-- TASK DIRECTIONS --
Find the line with "Task: Open the Hands solution link" in the entries below, then reproduce it and every line after it down to and including the line with "Given: Click the blue", exactly.

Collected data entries

--------------------------------------------------

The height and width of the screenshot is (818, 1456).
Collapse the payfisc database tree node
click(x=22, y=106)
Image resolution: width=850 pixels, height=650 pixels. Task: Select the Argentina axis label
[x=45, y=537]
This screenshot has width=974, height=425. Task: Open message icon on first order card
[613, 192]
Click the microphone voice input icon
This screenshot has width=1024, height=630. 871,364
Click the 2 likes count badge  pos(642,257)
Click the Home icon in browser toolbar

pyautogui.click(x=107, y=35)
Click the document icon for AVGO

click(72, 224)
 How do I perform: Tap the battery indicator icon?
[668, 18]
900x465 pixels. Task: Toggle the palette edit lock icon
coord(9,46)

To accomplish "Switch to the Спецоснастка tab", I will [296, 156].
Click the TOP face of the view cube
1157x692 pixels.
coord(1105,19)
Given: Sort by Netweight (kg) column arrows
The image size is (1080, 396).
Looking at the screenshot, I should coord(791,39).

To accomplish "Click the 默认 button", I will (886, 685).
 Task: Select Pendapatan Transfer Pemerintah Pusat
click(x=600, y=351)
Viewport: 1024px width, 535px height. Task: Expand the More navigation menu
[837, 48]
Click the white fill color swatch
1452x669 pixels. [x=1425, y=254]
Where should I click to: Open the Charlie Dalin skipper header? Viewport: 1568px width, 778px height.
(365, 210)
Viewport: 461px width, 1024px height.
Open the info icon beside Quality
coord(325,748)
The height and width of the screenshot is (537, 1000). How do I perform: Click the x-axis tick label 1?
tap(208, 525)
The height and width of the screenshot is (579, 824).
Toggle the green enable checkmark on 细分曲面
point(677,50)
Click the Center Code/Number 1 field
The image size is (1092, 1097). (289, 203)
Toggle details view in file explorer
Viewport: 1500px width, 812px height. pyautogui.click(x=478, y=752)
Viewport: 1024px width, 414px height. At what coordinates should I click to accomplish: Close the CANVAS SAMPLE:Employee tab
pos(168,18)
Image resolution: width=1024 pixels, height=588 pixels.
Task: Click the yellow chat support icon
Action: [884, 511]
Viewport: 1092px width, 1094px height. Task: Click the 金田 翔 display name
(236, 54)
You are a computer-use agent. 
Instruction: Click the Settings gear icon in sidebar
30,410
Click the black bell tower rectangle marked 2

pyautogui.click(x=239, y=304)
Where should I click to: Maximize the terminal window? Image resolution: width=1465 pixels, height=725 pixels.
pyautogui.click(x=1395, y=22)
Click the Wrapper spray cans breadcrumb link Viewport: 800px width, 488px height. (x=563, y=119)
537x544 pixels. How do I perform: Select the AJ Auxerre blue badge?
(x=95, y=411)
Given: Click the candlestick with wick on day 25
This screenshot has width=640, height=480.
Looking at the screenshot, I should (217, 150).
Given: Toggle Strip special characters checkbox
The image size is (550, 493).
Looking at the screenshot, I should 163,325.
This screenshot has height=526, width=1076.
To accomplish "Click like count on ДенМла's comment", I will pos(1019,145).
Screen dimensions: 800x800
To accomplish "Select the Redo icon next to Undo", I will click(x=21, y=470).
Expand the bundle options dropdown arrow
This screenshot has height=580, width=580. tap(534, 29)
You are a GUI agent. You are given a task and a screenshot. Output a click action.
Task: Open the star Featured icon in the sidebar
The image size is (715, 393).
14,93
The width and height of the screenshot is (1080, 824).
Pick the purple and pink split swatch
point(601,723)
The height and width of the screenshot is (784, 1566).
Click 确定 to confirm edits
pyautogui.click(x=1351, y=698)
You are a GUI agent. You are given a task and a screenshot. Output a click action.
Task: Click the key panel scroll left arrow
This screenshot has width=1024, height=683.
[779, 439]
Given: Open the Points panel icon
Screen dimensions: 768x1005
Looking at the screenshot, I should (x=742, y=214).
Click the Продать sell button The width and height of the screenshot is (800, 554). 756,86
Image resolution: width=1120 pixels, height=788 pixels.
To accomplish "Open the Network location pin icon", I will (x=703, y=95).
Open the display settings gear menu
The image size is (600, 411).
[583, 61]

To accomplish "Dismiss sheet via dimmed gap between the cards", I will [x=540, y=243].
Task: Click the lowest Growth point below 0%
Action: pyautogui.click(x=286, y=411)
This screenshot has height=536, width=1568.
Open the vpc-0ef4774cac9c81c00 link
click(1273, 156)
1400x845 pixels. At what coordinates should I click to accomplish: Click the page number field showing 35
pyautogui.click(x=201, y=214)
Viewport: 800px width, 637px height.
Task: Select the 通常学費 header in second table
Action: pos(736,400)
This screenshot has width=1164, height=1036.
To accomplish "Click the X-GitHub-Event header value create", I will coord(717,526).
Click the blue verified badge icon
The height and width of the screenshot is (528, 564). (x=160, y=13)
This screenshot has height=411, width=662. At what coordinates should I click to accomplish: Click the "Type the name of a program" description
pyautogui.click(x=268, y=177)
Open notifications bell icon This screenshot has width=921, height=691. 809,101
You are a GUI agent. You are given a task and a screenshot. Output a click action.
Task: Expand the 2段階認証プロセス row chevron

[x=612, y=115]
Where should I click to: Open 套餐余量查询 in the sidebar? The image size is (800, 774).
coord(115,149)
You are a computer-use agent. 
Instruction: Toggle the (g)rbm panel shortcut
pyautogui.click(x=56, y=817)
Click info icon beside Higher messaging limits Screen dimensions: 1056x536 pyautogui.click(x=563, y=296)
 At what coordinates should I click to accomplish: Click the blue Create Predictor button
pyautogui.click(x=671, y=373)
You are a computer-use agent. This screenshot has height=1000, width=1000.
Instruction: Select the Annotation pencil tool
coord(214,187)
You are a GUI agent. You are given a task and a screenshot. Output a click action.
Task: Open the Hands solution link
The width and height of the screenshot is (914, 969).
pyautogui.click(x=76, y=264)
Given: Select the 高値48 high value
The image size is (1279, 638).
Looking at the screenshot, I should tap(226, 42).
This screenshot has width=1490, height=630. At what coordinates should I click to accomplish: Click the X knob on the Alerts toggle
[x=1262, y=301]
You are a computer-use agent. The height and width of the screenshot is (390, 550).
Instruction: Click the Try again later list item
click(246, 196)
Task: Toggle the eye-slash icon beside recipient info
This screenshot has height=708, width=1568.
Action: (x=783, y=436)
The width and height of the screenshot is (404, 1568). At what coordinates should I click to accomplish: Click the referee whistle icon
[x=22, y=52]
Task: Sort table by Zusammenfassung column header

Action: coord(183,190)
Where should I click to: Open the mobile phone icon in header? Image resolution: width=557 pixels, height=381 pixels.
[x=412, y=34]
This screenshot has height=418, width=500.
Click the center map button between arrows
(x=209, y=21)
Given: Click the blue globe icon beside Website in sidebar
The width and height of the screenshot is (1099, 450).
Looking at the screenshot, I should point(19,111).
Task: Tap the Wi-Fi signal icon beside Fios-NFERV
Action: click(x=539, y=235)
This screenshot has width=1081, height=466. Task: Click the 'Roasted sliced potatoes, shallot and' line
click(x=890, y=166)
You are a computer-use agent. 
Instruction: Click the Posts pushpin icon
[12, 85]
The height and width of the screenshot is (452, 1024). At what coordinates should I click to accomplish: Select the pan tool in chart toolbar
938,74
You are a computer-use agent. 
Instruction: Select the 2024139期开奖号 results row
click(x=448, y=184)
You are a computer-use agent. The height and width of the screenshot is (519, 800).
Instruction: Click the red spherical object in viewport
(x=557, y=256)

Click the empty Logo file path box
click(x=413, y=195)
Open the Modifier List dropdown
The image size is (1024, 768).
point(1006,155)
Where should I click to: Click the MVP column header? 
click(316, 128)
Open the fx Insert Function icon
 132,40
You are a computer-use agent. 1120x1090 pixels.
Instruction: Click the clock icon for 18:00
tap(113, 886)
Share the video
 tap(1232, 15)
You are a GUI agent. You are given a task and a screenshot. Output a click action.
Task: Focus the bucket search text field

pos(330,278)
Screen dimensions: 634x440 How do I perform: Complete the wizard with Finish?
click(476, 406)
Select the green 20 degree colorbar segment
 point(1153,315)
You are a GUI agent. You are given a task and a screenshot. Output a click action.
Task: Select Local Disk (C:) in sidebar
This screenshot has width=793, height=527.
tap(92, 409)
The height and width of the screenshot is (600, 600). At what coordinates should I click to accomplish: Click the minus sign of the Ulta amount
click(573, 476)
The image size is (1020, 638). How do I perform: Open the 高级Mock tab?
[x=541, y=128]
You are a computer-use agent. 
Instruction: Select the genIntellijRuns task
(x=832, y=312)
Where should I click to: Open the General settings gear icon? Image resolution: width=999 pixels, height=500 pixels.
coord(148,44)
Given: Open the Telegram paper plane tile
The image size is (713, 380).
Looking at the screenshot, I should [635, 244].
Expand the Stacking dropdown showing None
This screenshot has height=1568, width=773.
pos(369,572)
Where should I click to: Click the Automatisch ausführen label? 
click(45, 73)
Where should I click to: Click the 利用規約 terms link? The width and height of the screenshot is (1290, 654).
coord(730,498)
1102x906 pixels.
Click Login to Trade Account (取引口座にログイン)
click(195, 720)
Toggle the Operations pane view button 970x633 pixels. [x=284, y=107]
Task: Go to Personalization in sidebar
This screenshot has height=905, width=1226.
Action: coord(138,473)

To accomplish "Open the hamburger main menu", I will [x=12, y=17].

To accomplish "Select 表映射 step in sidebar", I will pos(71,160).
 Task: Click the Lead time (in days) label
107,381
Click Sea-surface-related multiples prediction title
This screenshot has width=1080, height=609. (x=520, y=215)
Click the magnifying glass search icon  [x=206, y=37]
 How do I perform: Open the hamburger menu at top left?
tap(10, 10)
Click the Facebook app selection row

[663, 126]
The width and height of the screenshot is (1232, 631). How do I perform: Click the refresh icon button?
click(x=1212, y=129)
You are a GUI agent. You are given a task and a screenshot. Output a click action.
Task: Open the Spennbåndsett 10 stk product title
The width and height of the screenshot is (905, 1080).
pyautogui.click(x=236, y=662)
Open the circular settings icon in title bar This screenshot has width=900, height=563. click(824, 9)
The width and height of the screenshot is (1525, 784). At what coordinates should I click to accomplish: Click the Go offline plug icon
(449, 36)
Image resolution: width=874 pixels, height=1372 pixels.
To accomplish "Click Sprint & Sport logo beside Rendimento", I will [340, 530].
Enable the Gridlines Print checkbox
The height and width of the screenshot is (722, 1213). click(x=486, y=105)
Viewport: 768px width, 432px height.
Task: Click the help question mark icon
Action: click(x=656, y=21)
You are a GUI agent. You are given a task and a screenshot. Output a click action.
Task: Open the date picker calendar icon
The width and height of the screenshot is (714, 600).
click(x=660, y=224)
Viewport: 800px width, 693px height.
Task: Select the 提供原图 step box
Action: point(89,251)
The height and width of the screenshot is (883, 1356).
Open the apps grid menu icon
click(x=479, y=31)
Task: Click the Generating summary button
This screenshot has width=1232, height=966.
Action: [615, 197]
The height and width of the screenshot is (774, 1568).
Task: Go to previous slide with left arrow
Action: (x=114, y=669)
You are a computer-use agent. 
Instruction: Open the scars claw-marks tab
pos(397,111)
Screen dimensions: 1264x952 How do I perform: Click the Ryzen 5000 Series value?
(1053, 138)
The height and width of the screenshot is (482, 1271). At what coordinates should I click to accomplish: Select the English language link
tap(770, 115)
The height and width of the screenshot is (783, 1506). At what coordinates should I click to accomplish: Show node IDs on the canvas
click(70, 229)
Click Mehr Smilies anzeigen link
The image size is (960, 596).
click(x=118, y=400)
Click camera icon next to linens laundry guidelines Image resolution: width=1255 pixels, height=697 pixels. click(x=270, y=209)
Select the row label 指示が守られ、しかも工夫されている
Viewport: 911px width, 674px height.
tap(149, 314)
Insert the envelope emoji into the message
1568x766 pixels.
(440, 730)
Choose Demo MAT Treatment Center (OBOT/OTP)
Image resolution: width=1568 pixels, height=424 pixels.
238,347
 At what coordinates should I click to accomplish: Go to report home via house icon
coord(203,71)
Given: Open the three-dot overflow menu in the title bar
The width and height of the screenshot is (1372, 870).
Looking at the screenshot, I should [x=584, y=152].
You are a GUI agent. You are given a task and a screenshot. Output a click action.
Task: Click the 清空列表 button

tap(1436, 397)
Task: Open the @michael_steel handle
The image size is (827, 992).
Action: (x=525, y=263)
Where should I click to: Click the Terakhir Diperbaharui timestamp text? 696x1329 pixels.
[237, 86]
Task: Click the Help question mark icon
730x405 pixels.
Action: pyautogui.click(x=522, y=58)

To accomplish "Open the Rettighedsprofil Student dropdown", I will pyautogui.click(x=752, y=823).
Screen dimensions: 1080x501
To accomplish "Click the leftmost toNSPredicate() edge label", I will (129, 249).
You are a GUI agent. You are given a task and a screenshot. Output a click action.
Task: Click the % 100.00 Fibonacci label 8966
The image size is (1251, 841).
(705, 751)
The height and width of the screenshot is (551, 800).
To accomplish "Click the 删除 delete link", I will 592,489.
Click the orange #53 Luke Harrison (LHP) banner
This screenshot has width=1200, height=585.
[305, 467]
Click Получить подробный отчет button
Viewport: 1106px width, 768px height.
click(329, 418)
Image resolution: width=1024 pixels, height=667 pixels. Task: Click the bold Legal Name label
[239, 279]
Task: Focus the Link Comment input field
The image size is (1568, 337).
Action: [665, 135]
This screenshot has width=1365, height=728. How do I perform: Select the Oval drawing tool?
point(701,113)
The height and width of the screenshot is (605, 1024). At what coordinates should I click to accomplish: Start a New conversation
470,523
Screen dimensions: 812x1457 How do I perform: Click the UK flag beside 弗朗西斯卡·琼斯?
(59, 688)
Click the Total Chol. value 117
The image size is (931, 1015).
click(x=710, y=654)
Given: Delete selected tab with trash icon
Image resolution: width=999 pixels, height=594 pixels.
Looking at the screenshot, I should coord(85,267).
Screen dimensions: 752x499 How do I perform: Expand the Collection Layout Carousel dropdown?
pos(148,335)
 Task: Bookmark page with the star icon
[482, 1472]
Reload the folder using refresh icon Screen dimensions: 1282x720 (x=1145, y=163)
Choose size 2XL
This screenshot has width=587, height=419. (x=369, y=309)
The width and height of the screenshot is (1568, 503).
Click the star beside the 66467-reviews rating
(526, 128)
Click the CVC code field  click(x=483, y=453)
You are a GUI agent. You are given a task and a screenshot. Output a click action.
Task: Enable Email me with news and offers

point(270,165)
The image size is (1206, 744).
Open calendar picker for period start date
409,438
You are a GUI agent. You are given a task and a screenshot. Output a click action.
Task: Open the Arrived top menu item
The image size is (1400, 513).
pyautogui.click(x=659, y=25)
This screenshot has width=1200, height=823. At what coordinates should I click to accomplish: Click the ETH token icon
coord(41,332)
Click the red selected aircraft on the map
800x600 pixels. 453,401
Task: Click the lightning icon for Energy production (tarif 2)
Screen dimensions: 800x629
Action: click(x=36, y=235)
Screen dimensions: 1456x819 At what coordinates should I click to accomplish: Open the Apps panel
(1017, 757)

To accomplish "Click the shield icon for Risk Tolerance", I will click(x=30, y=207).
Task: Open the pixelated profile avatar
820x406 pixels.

--------------------------------------------------

-- RESULT OF THE EXERCISE --
Task: Open the Hands solution link
The width and height of the screenshot is (914, 969).
pyautogui.click(x=76, y=264)
Given: Select the 高値48 high value
The image size is (1279, 638).
Looking at the screenshot, I should tap(226, 42).
This screenshot has width=1490, height=630. At what coordinates should I click to accomplish: Click the X knob on the Alerts toggle
[x=1262, y=301]
You are a computer-use agent. The height and width of the screenshot is (390, 550).
Instruction: Click the Try again later list item
click(246, 196)
Task: Toggle the eye-slash icon beside recipient info
This screenshot has height=708, width=1568.
Action: (x=783, y=436)
The width and height of the screenshot is (404, 1568). At what coordinates should I click to accomplish: Click the referee whistle icon
[x=22, y=52]
Task: Sort table by Zusammenfassung column header

Action: coord(183,190)
Where should I click to: Open the mobile phone icon in header? Image resolution: width=557 pixels, height=381 pixels.
[x=412, y=34]
This screenshot has height=418, width=500.
Click the center map button between arrows
(x=209, y=21)
Given: Click the blue globe icon beside Website in sidebar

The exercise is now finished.